Description
This Tangy New Orleans Remoulade is a bold, creamy Southern sauce full of zesty spices, fresh herbs, and a hint of heat. Perfect for dipping fried seafood, dressing po’boys, or even drizzling on fries!
Ingredients
						Scale
						
					
					
			- 
For the Remoulade Sauce:
- 1 cup mayonnaise
 - 2 tbsp Creole mustard (or Dijon mustard)
 - 1 tbsp ketchup
 - 1 tbsp prepared horseradish
 - 1 tsp hot sauce (e.g., Tabasco)
 - 1 tbsp fresh lemon juice
 - 2 tbsp chopped fresh parsley
 - 1 tbsp capers, finely chopped
 - 1 tbsp dill pickles, finely diced
 - 2 cloves garlic, minced
 - 1/2 tsp smoked paprika
 - 1/2 tsp cayenne pepper (adjust for spice level)
 - 1/2 tsp salt
 - 1/2 tsp black pepper
 
 
Instructions
- 
Mix the Base:
- In a medium bowl, whisk together the mayonnaise, Creole mustard, ketchup, horseradish, hot sauce, and lemon juice until well combined.
 
 - 
Add the Flavor:
- Stir in the parsley, capers, pickles, and garlic, mixing thoroughly.
 
 - 
Season & Chill:
- Add smoked paprika, cayenne, salt, and black pepper.

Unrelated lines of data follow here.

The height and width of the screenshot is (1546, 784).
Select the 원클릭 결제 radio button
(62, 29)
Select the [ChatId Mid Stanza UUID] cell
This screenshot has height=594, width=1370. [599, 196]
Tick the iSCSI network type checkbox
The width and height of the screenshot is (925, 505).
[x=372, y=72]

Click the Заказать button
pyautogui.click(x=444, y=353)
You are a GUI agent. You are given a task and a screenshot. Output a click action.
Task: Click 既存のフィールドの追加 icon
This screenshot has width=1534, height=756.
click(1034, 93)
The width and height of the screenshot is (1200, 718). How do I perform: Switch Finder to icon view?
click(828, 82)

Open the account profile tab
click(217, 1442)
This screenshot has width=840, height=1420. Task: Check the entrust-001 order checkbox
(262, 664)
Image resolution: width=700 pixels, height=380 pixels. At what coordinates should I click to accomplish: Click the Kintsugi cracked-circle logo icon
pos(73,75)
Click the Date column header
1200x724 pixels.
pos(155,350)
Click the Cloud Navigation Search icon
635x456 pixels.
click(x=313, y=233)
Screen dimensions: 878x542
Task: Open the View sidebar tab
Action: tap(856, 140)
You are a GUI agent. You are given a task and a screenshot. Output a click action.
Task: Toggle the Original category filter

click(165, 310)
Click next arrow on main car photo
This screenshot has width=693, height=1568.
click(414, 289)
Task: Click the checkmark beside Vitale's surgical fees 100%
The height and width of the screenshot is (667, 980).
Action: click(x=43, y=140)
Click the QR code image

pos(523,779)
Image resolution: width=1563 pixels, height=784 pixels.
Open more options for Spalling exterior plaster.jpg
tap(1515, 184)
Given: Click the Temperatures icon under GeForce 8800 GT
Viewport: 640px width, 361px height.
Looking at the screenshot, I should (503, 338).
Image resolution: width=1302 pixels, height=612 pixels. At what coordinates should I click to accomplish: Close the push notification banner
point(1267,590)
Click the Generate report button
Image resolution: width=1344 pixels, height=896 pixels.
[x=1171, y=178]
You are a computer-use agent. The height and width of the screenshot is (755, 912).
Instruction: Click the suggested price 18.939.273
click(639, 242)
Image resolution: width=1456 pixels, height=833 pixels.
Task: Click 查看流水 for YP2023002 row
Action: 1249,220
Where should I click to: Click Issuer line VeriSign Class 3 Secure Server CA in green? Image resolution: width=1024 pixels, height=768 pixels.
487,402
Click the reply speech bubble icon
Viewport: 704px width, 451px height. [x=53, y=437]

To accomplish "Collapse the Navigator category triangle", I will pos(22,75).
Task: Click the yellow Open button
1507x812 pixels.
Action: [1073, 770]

Mix well and refrigerate for at least 1 hour to let the flavors develop.
 
 - 
Serve & Enjoy:
- Use as a dipping sauce for fried seafood, po’boys, fries, or even as a dressing for salads!
 
 
Notes
- Adjust the cayenne pepper to your desired spice level.
 - The sauce can be stored in the refrigerator for up to 5 days.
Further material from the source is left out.